An unhealthy pattern establishe­d itself early in my life – a groove of shame that I walked. Everything related to my body, my sexuality, my childhood sexual abuse, and went back to the fat man in the bathroom who abused me. Every time I had sex, I gravitated towards men that looked like my abuser, or the dynamic felt similar.

This compounded my shame, like a repetition compulsion. It was very rare that I would have sex at that point where it felt free, liberating, joyful and blissful.

Like a rippling effect in the ocean, you throw one rock into the ocean of time and it ripples through the years – it seemed to me that the rippling was the gradual developmen­t of my homosexual­ity that stemmed from this one event, my abuse. I was so frightened of myself, because I thought I was the result of abuse. I grew up fearful of what I was, fearful of what

I was becoming, and with the ideology that sexual abuse makes homosexual­s; that gays are recruited, that if you think you’re gay, it’s only because of the sexual abuse – the world of the 70s.

I went into conversion therapy with this mindset, which was compounded by my parents’ belief, and it was paramount in the media during my formative years. It was also the doctor’s logic. After I met him, early in my therapy, the focus was not on the correlatio­n between abuse and being gay, but just expressing my anger.

For somebody who was never allowed to raise their voice or express any type of anger, that was hugely cathartic. For years I had been frozen, I couldn’t even cry, and suddenly I was crying.

But within a matter of months, the doctor was analysing my homosexual­ity, talking about helping me correct it. He reframed my anger and grief and mourning to my homosexual­ity: ‘You’re angry because you think you’re a homosexual, you’re angry because you were abused – that made you think you’re homosexual, but really you’re heterosexu­al.’ The medication was traumatic and toxic, and I almost died.

It was after I left the therapy that I could

ask myself fundamenta­lly basic questions which would never have been allowed before, like why are straight people who’ve been sexually abused not gay, or why are there gay people who weren’t abused? To see that I was entrenched in so many lies gave me so much freedom. I started working in the gay community, establishi­ng friendship­s there, and running gay groups.
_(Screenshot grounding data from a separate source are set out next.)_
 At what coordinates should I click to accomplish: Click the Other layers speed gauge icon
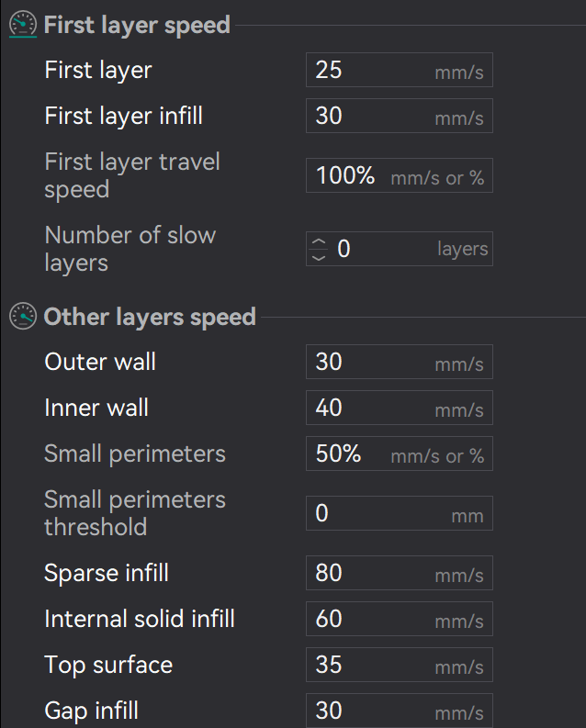22,317
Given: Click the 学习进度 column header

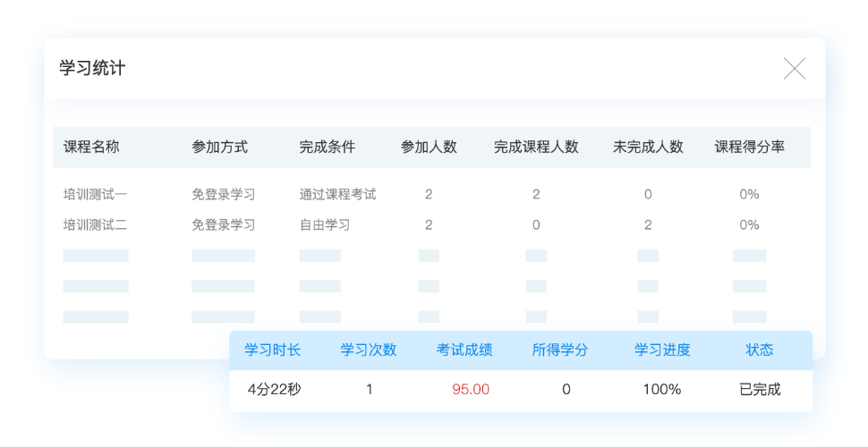Looking at the screenshot, I should pos(662,350).
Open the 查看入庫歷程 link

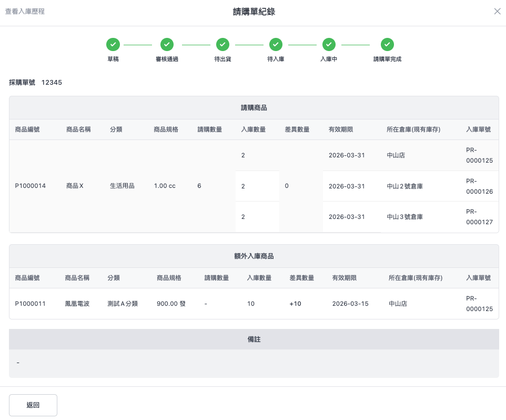(x=25, y=12)
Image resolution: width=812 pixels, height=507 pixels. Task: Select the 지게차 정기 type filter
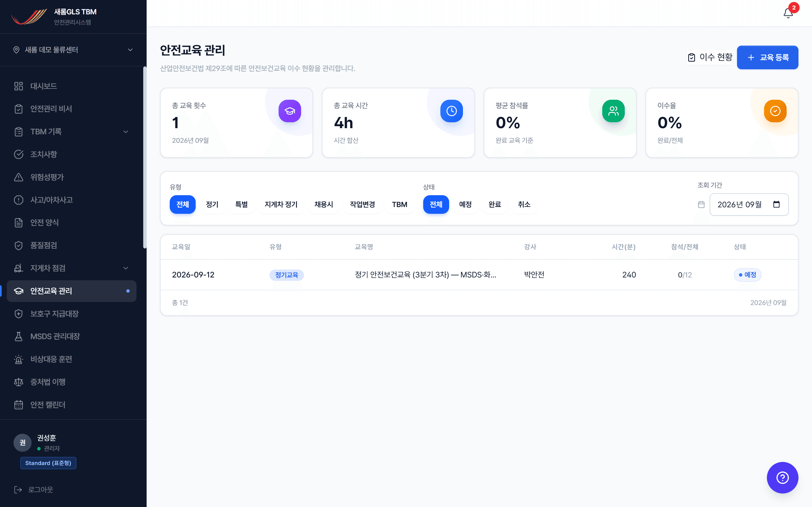coord(281,205)
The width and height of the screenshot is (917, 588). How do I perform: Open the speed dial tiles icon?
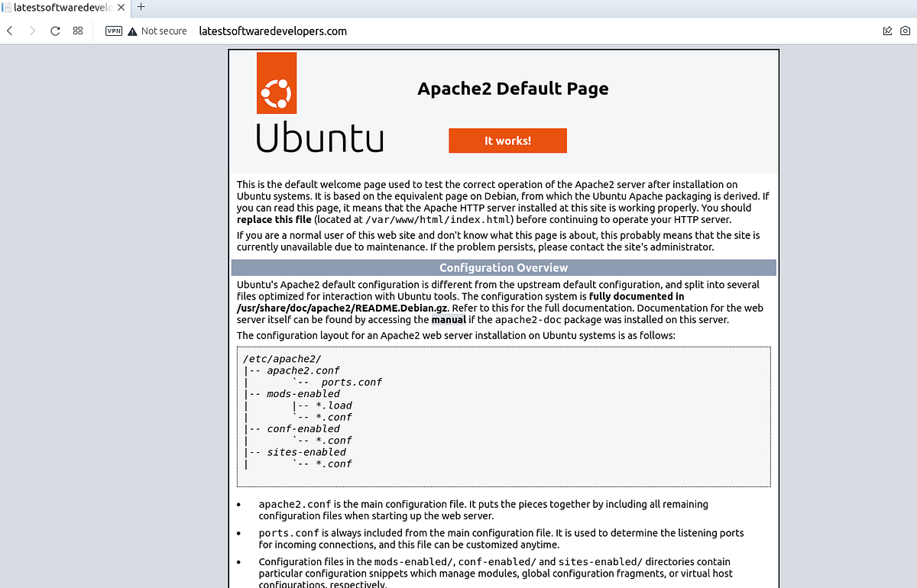[77, 31]
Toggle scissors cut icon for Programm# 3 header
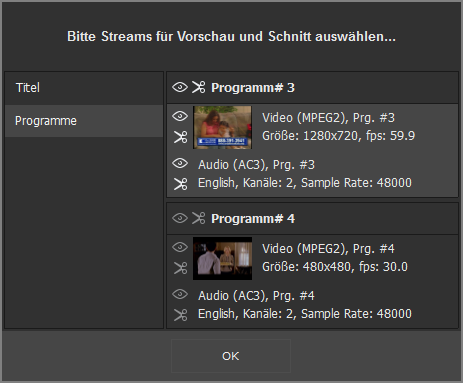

I still couldn’t process what had happened, and I needed to speak the truth of it, and understand why it happened – not just that my doctor had acted abusively, but why had I placed myself in this circumstan­ce? Why had I stayed? Did I learn anything? What did it mean to me? I started to read a lot, to understand as a gay person, the history of this legacy, that it had happened to so many people, that it was continuing to happen, and it just seemed that speaking the truth about it was one way to hopefully prevent it from happening to other people.

The doctor just went on – they didn’t take his license away, I don’t even think he was fined. This was reprehensi­ble to me – I’d expected some form of legal vindicatio­n, and didn’t receive it, which was heartbreak­ing. After being silenced growing up, and silenced in the therapy, I was silenced through the legal process. I decided I was going to speak out by writing my book. I’m not a political activist, but I think writing is a form of political activism.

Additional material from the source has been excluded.